---------- Supplied data
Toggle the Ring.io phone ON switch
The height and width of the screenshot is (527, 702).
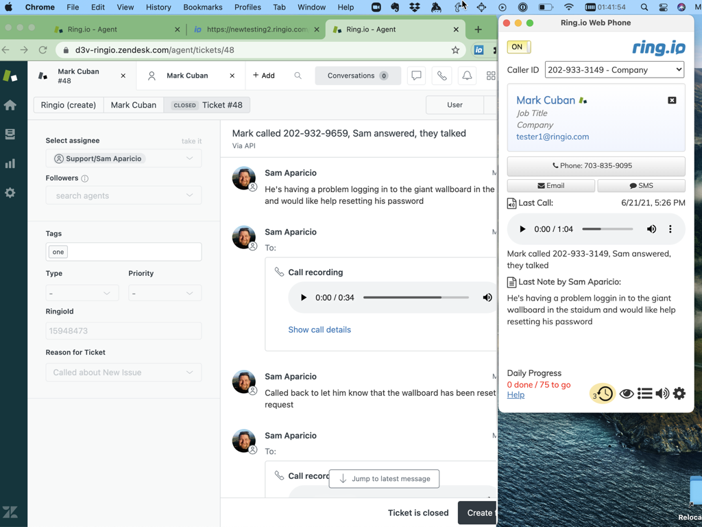click(518, 47)
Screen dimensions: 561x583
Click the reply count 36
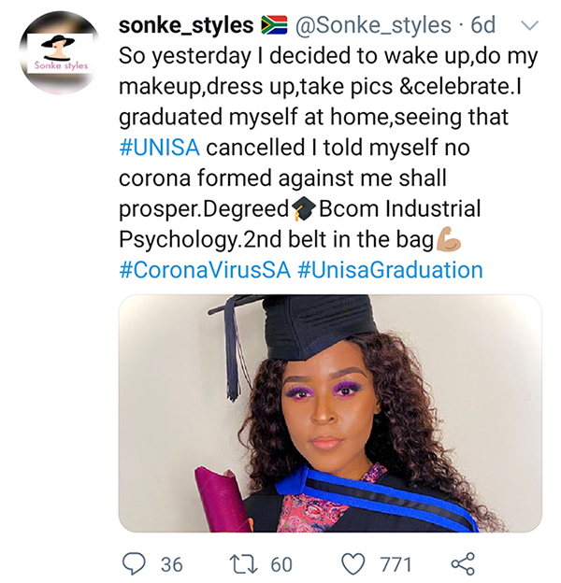tap(171, 564)
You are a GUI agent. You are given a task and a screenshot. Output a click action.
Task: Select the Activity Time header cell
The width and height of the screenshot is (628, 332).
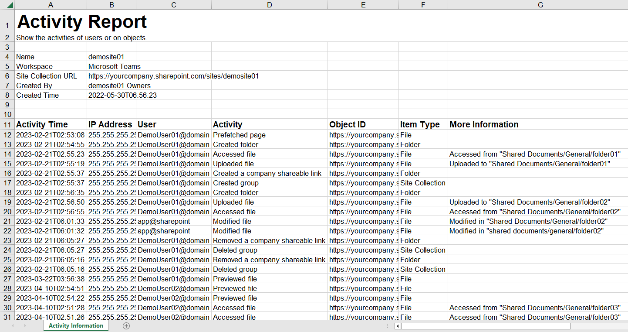pos(51,124)
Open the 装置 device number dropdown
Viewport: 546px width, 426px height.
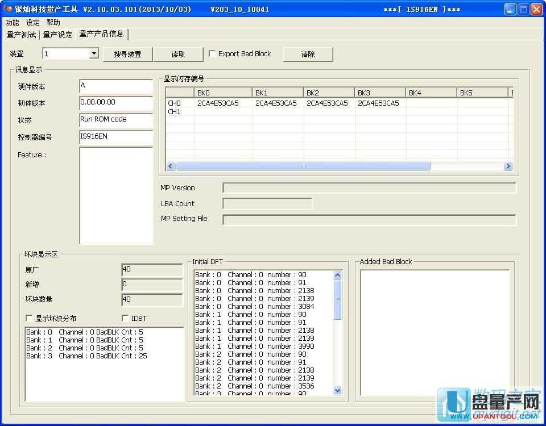[x=94, y=54]
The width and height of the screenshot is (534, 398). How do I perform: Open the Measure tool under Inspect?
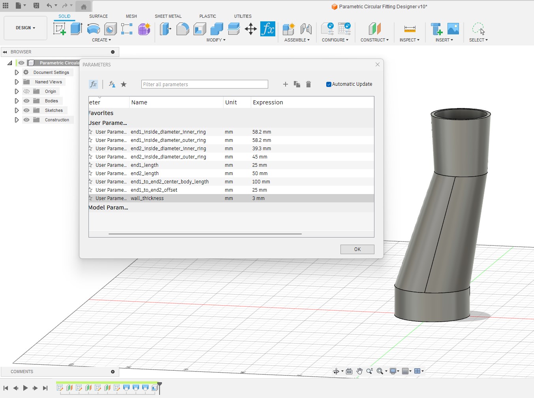(410, 28)
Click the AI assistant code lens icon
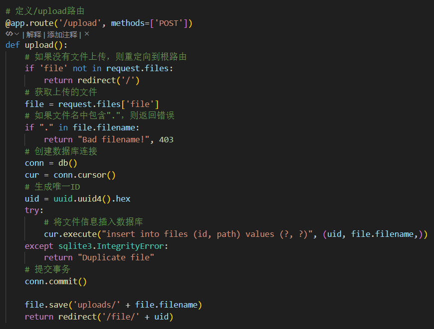 tap(9, 34)
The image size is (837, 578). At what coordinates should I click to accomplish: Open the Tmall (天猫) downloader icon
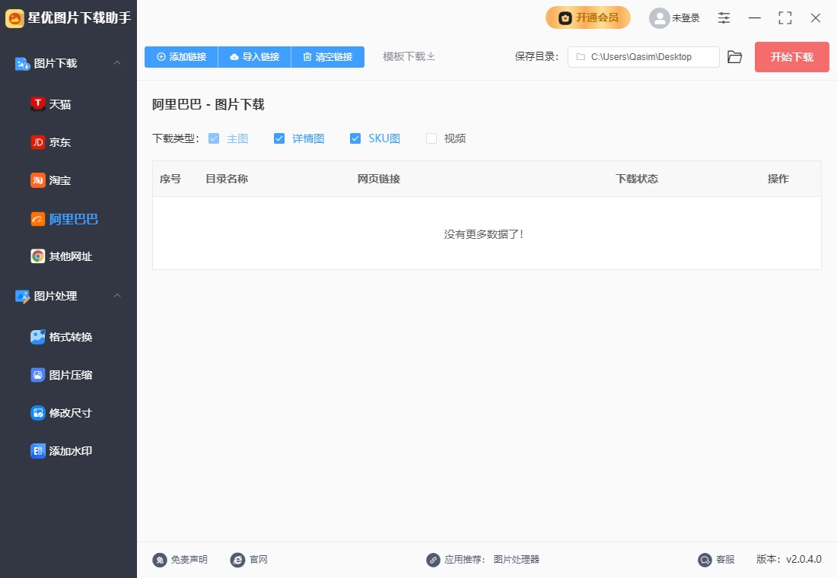(38, 104)
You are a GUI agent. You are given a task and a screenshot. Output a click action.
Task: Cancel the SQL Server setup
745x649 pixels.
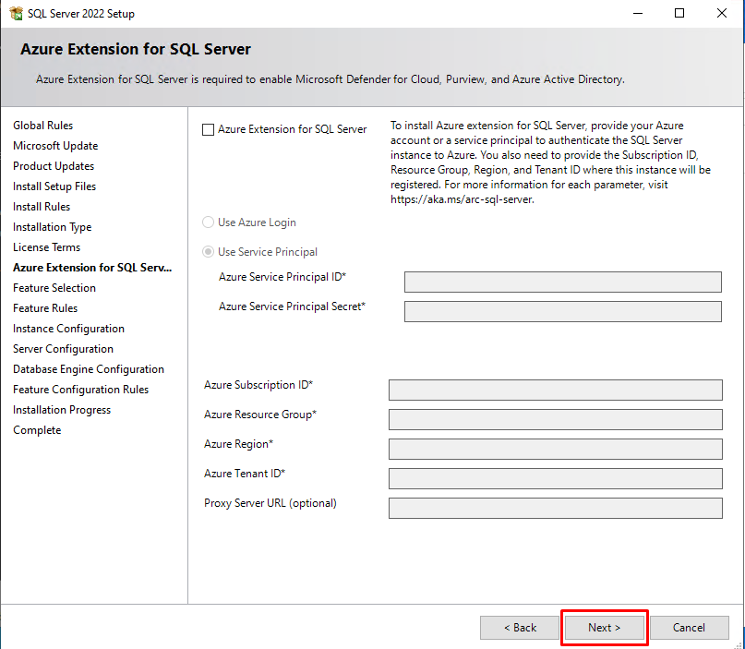pyautogui.click(x=689, y=628)
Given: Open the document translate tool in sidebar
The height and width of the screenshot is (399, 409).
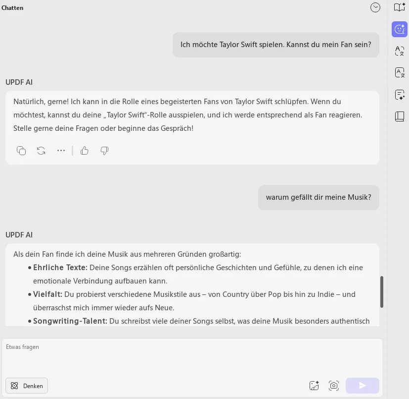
--------------------
Work to complete: Return exactly the lines from the line with "The height and width of the screenshot is (527, 702)." through the last line of the data above, both included; pictures do not go in the answer.

Your solution:
The height and width of the screenshot is (527, 702).
click(518, 47)
Screen dimensions: 561x583
Click the reply count 36
tap(171, 564)
You are a GUI agent. You are given a task and a screenshot. Output a click action.
Task: Select the Activity Time header cell
The width and height of the screenshot is (628, 332).
pos(51,124)
Open the 装置 device number dropdown
Viewport: 546px width, 426px height.
[x=94, y=54]
The width and height of the screenshot is (534, 398). How do I perform: Open the Measure tool under Inspect?
(410, 28)
Click the AI assistant code lens icon
 tap(9, 34)
The image size is (837, 578). At what coordinates should I click to accomplish: Open the Tmall (天猫) downloader icon
(38, 104)
You are a GUI agent. You are given a task and a screenshot. Output a click action.
Task: Cancel the SQL Server setup
745x649 pixels.
pyautogui.click(x=689, y=628)
Given: Open the document translate tool in sidebar
The height and width of the screenshot is (399, 409).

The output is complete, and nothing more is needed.